Bad news, we need to declare another pandemic. The scientists haven’t picked up on this one yet, but I realised it was happening last Saturday night, shortly after sitting down in a London restaurant.
At each place setting was a sheet of paper, decorated with QR codes (those little squares of black and white pixels which look like a Magic Eye puzzle). A QR code for the a la carte menu, a QR code for the pudding menu and a QR code for the wine list. Zap each code with the camera on your phone and up springs a virtual menu. Choose and tell a hovering waiter. There you go, food ordered without touching a grubby, sticky menu covered with coronavirus and, also, the germs from certain people (mostly men?) who go to the loo and still don’t wash their hands afterwards.
I was pathetically entranced by the novelty – like a monkey who’d been handed an iPad – until I realised that it meant my friend and I wasted the first 20 minutes of dinner staring at our phone screens. So here, in a world exclusive since I haven’t seen the problem addressed anywhere else, is the first declaration of this new pandemic: a massive, dangerous surge in the number of people who wave their mobiles about at the table, which is extremely bad news for anyone trying to train a teenager – or even quite mature adults – to put them away.
This has been a growing threat for years. Cast your eye around any restaurant, bar or café pre-Covid and you’d see phones lined up besides plates and water glasses, external pacemakers that we had to maintain eye contact with at all times. I say ‘we’ since my own phone habits are not dissimilar to a 16-year-old girl’s: check it for messages, put it down for five or six agonising seconds, check it for messages again. To combat this, certain restaurants attempted containment polices. In 2018, Frankie and Benny’s introduced ‘no phone zone’ boxes which families were encouraged to use, but the power of the phones was too strong and the habit continued to grow.
Occasionally people with more robust immune systems would leave their phone out of sight, in their handbag or their jacket pocket, but over lunch or dinner they’d still find an excuse to check it. A good trick, I found, was to pretend I needed to Google something brought up in conversation while quickly scanning my emails and Instagram at the same time. If I was a government minister snatching a bowl of pasta during a national crisis, this might be acceptable. As a journalist more usually sent press releases about the new line of gin launching in Aldi, it’s not.
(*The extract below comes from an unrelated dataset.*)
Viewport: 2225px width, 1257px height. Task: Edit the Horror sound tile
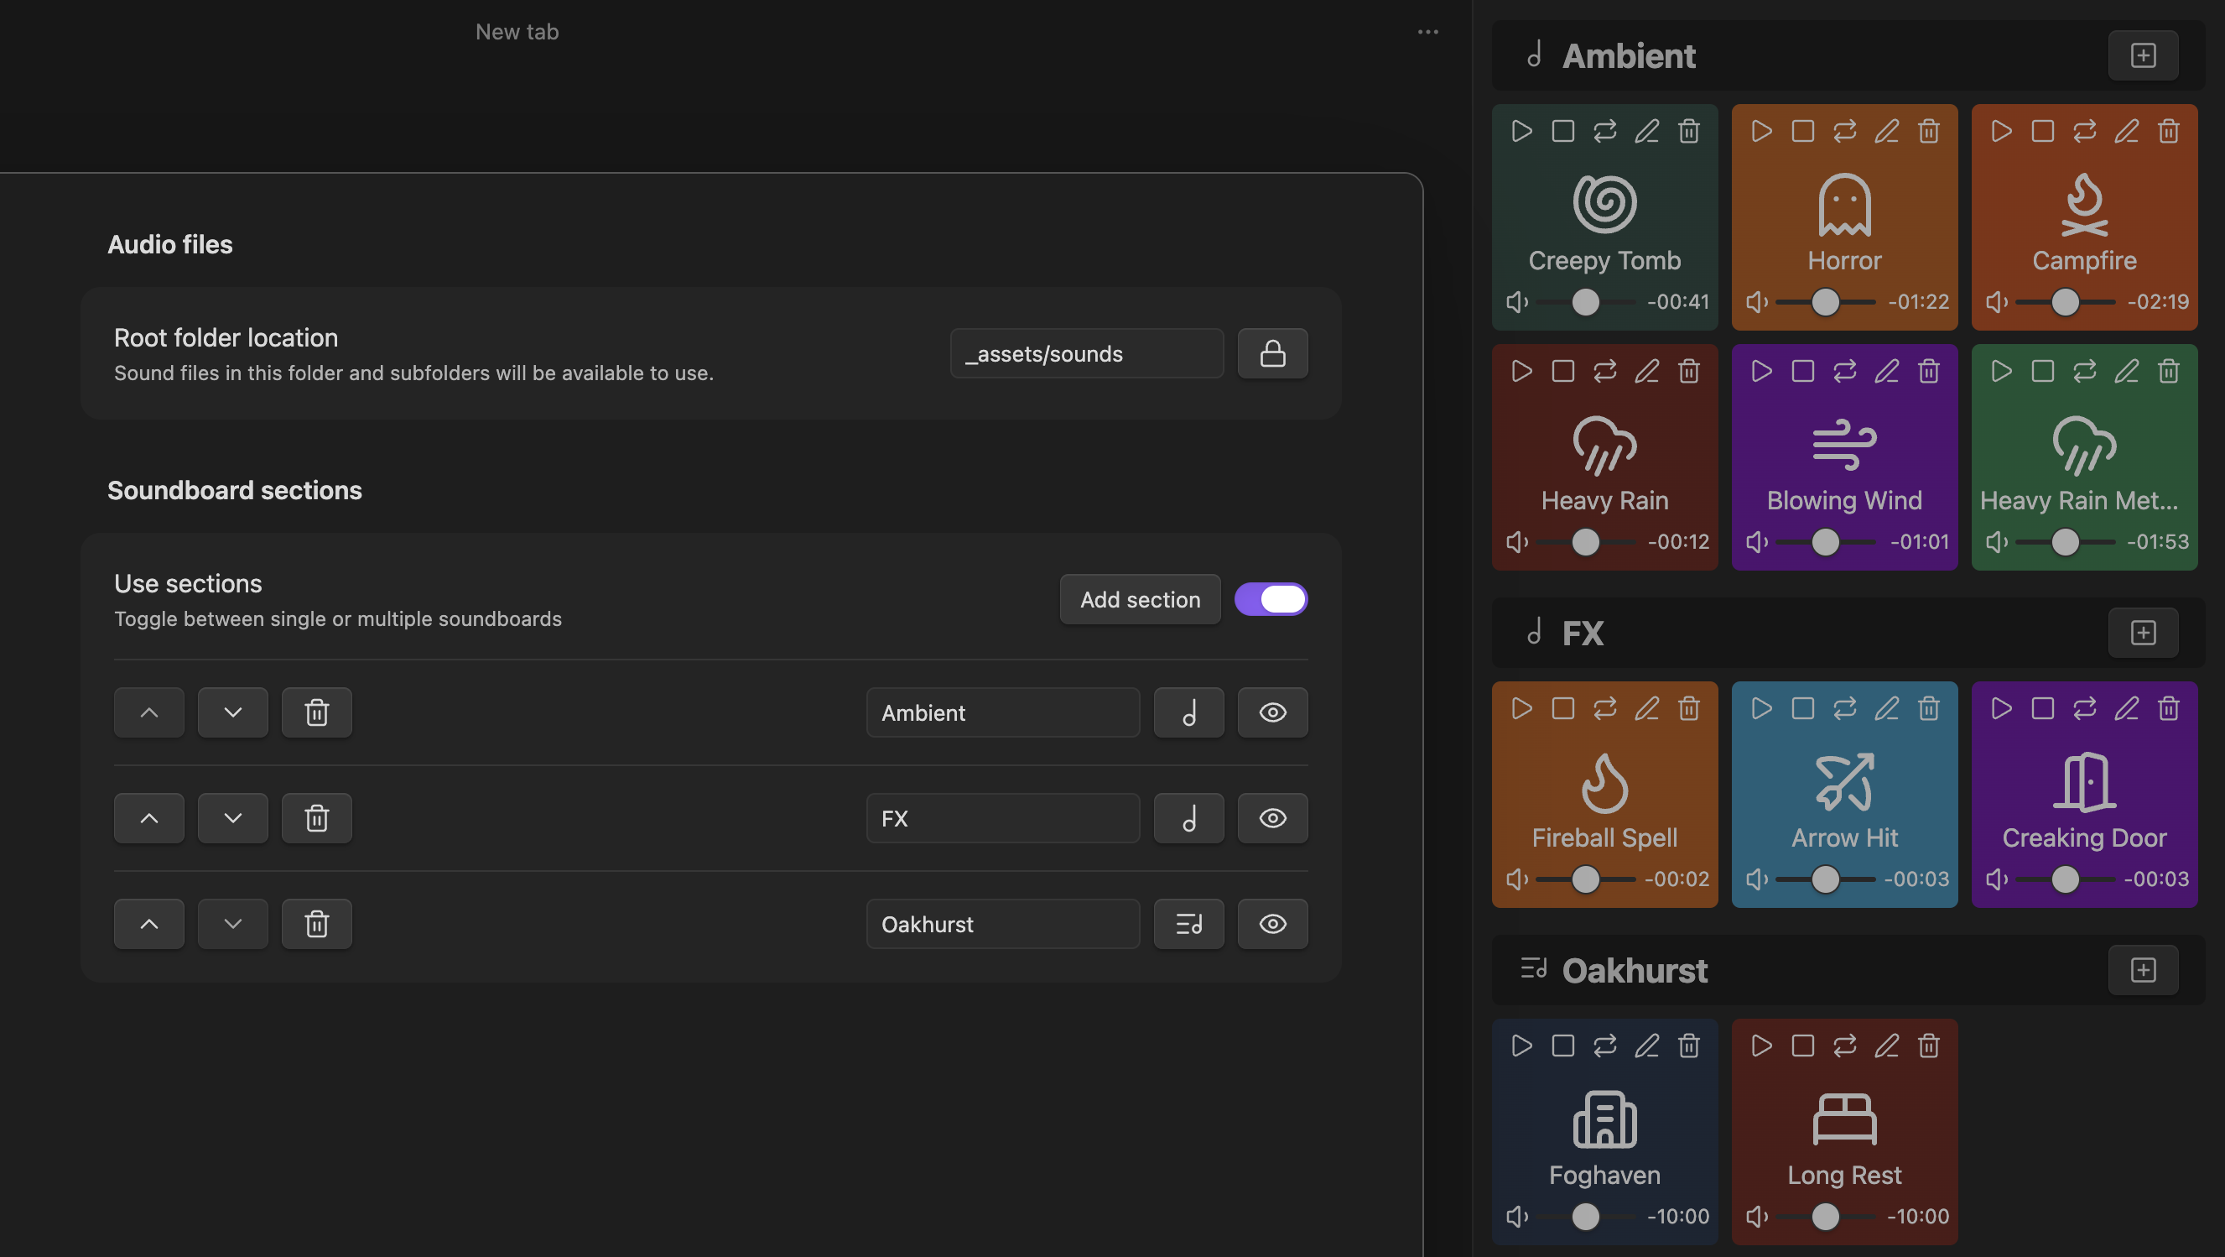coord(1886,131)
Alas now we’re being forced to use them. Not just for virtual menus, either. Apparently some restaurants are investigating technology to allow punters to order and pay the bill using mobiles, too. As for those who don’t have a smartphone, well, I’m sorry but you’ll have to go hungry. The phones have won and can now claim the table as their rightful domain, which is particularly distressing when you consider that most mobiles carry ten times the bacteria of a loo seat. Something to consider while you get started on the bread basket.
I’d like to clear something up given the news that people are already rushing to book British cottages, campsites and B&Bs for their holidays next summer, as well as this one. I’ve seen this reported as a ‘staycation’ in several places which is nonsense. A ‘staycation’ is where you stay at home for a week and achieve tiresome chores – fix that cupboard door which fell off its hinges a decade ago, transform one of the children’s bedrooms into a gym, descale the kettle. A staycation is not a jaunt to Devon or Cornwall because that is what’s called ‘a holiday’. ‘Oh we’re just having a little staycation in Salcombe,’ I heard someone say recently, as if this was some sort of deprivation because they weren’t getting on a place. Bit spoiled.
Alright it’s been a while since I went on a date, but I’m baffled by the account of Prince Harry and Meghan’s first meeting. According to this new book about them, while he drank a beer and she a martini, the pair bonded over their ‘passions for wanting to make change for good.’ Eh? This doesn’t sound like any first date I’ve ever been on, where the aim has always been to swallow as many gins as possible while making awkward small talk with the other person about how terrible dating apps are, the merits of where you both live and the Netflix series you most recently watched before lunging at one another towards the end of the night. Maybe Americans do it differently?